El corazón puede endurecerse. Los ojos, entonces, pierden la capacidad de ver lejos, de mirar adentro. El alma llega a vestirse con una costra de dureza, de indiferencia, de apatía, de desamor, de críticas enfermizas.
¿Por qué ocurre esto? ¿Cuál es la trayectoria que lleva a la dureza de corazón? ¿Qué escamas cubren mis ojos o tapan mis oídos?
Los golpes de la vida, las ambiciones, los rencores, las envidias, los deseos de placer y de comodidad, las perezas, los orgullos, endurecen el alma hasta extremos insospechados.
Frente al mal que nos rodea, frente a las pasiones que surgen desde dentro, necesitamos aire puro, ideales nobles, enseñanzas llenas de dulzura y de amor auténtico, para romper corazas de indiferencia, para abrir horizontes de ternura, para aprender a ver “con los ojos de Cristo” (cf. Benedicto XVI, encíclica “Deus caritas est”, n. 18).
Es entonces cuando veo que necesito acercarme a Ti, Dios mío, para preguntarte: ¿qué ves que yo no veo?
Sólo Tú puedes sacarme del abismo del pecado. Sólo Tú puedes quitar las escamas de mis ojos. Sólo Tú puedes enseñarme a vivir como los niños, para entrar un poco, ya en esta vida, en el Reino de los cielos (cf. Mt 18,2-4).
En este día, con sus prisas, con sus pausas, con sus momentos exaltantes y con sus angustias, necesito escuchar tus palabras, abrirme a tu luz, dejarme curar.

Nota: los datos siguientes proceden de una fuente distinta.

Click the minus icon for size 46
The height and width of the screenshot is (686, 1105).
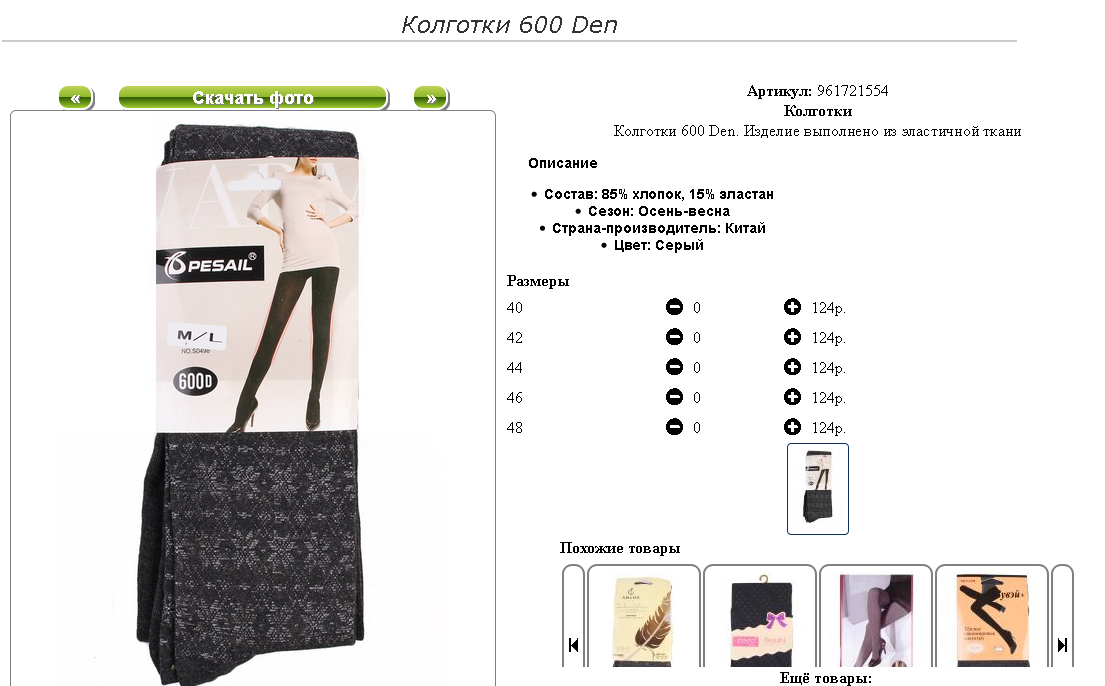coord(674,397)
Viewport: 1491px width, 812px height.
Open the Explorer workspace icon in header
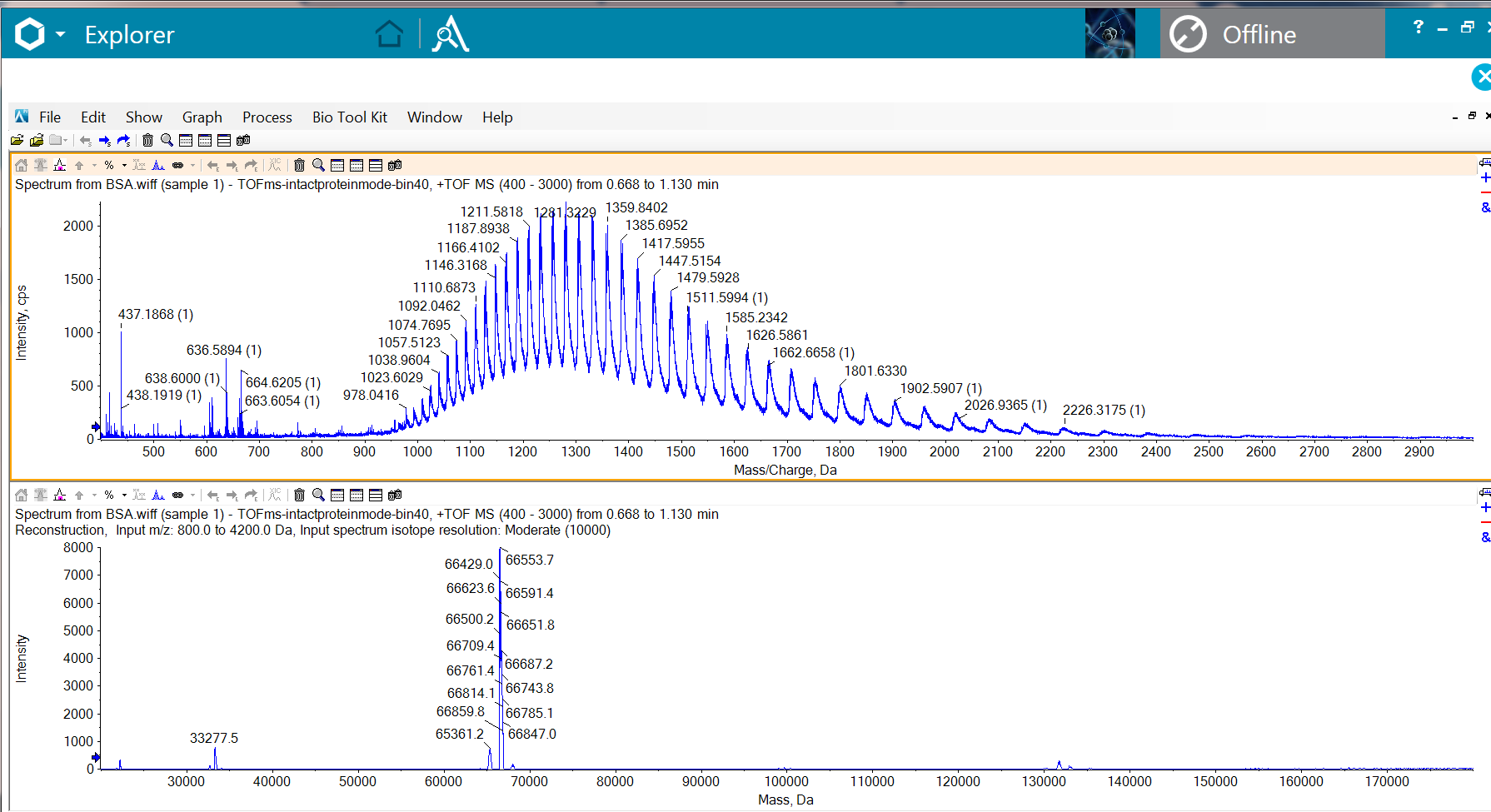pyautogui.click(x=450, y=34)
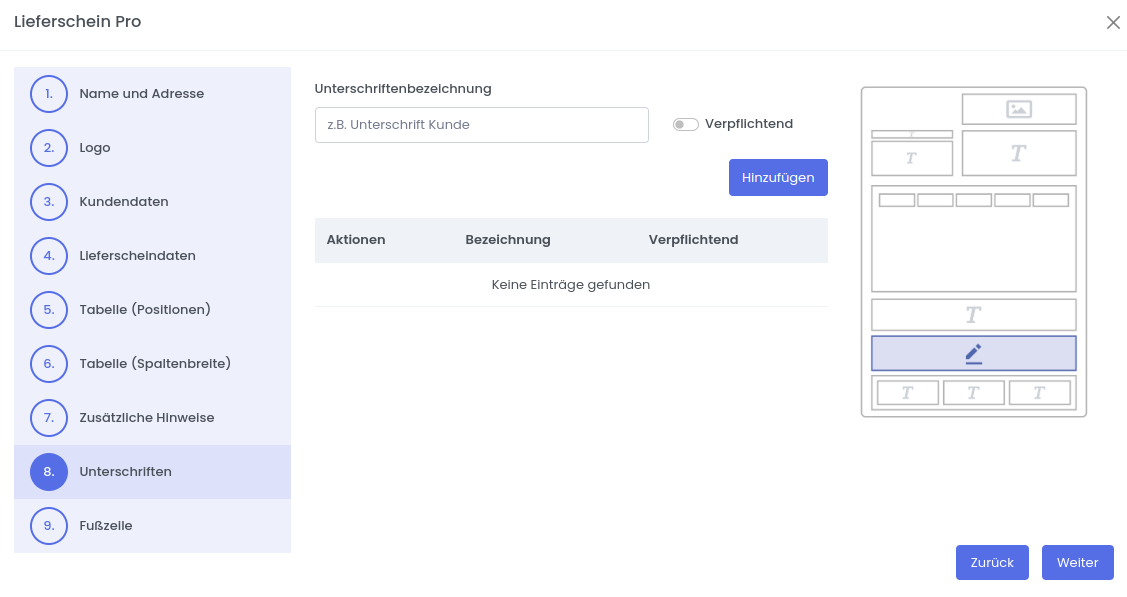Click step 2 circle icon
Screen dimensions: 1127x597
point(49,148)
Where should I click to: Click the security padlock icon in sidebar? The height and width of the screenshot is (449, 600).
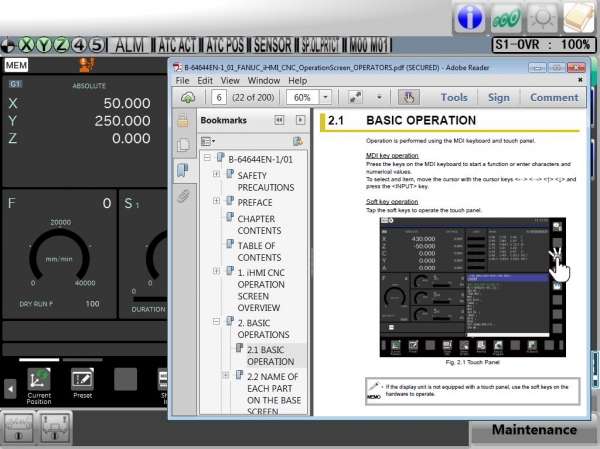click(x=183, y=120)
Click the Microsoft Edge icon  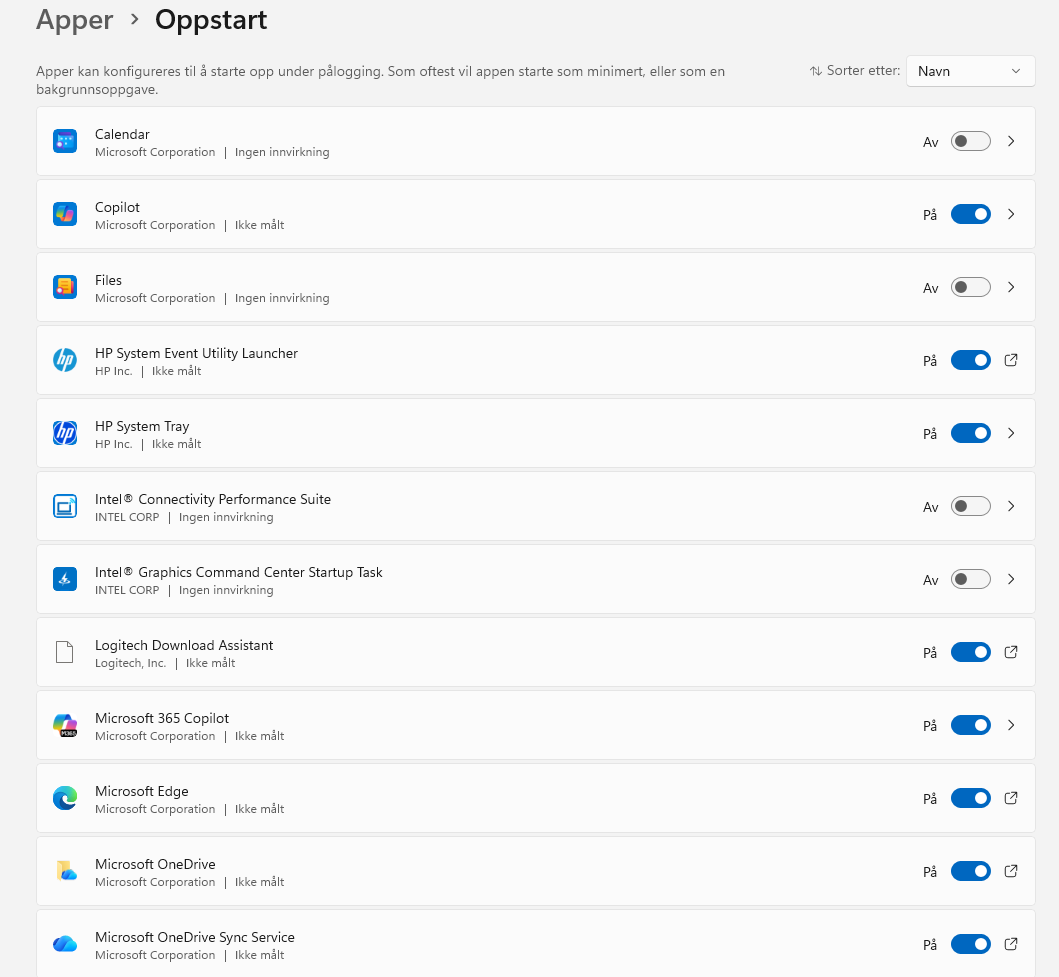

Entonces seré capaz de ver de modo diferente, de mirar como Tú a los hombres, al mundo, a mí mismo. Sentiré que la misericordia es la palabra que más ayuda. Me dejaré transformar según tu Corazón, manso y humilde. Descubriré horizontes de belleza y de esperanza, porque empezaré a verlo todo, un poquito, como Tú.